The second worst film I have seen (so far) this year, and one I actually expected to be even worse than I Give it a Year, is The Big Wedding. Shortly to be unleashed on an unsuspecting UK, this is a remake of a French film (Mon frère se marie) that one can only assume was better. The plot this time involves divorcees Robert De Niro and Diane Keaton having to pretend to still be married for a few days to avoid scandalising the birth mother of their adopted Colombian son (Ben Barnes – as an American production, this film has a token Brit) who is about to marry Amanda Seyfried. What ensues is a great deal of arm waving from Keaton, several scenes in which people fall laboriously into bodies of water, and Robin Williams as a Priest. Again.
Though this is very much a film destined to find an audience only on long-haul flights, it scores slightly higher than I Give it a Year thanks to having a few good performances and a couple of genuine laughs. Susan Sarandon, playing De Niro’s current squeeze, works to find some emotional truth in her wafer-thin character and emerges with her dignity intact. (The same is not true of De Niro and Keaton, but that hardly needs saying at this point.) The other standouts are Katherine Heigl and Topher Grace (who really should be in more, and better, films) as De Niro’s children; they are plausible as siblings, and also have the ability to deliver a line. I even laughed out loud at one point; when Heigl, asked by a woman with somewhat unreconstructed views on immigration how Chicago is, brightly replies that it is “crawling with spics and Jews”.

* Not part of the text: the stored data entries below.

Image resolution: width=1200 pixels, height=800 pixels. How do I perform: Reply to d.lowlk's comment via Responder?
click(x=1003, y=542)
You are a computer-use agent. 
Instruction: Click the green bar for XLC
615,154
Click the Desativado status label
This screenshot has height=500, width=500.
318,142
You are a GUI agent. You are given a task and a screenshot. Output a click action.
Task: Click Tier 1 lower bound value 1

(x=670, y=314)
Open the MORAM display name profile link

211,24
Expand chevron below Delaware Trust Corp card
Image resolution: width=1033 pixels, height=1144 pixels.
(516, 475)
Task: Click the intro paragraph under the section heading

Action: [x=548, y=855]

If The Big Wedding tanks (and we can only pray) then maybe, just maybe, that will spell the end of wedding-based hijinks in film for a while. But even as I type, I am filled with the cold certainty that there are budding writers across Britain desperately hoping to be the first into production with a comedy based around a gay wedding. Well, that’s equality for you.
Watch any one of these films, and you can’t help but pine for the good old days when all British romcoms were scripted by Richard Curtis. And if that doesn’t strike you as a sufficiently pernicious sin, consider that these films may cumulatively put thousands of people off marriage altogether. Or worse, cinema itself.
The Big Wedding is released in the UK on 29th May.
2 thoughts on “Wedding Hells”
I’m strangely fascinated by that film poster. Were its creators even trying to pretend that anybody was in the same room as anyone else when this was taken?
Or maybe the characters are literally two dimensional? I think I’d quite fancy going to see it if they are all flopping about like Mr Tortilla Head in Toy Story 3.
That’s modern poster design for you, sadly. At least it doesn’t look like they’ve all swapped heads.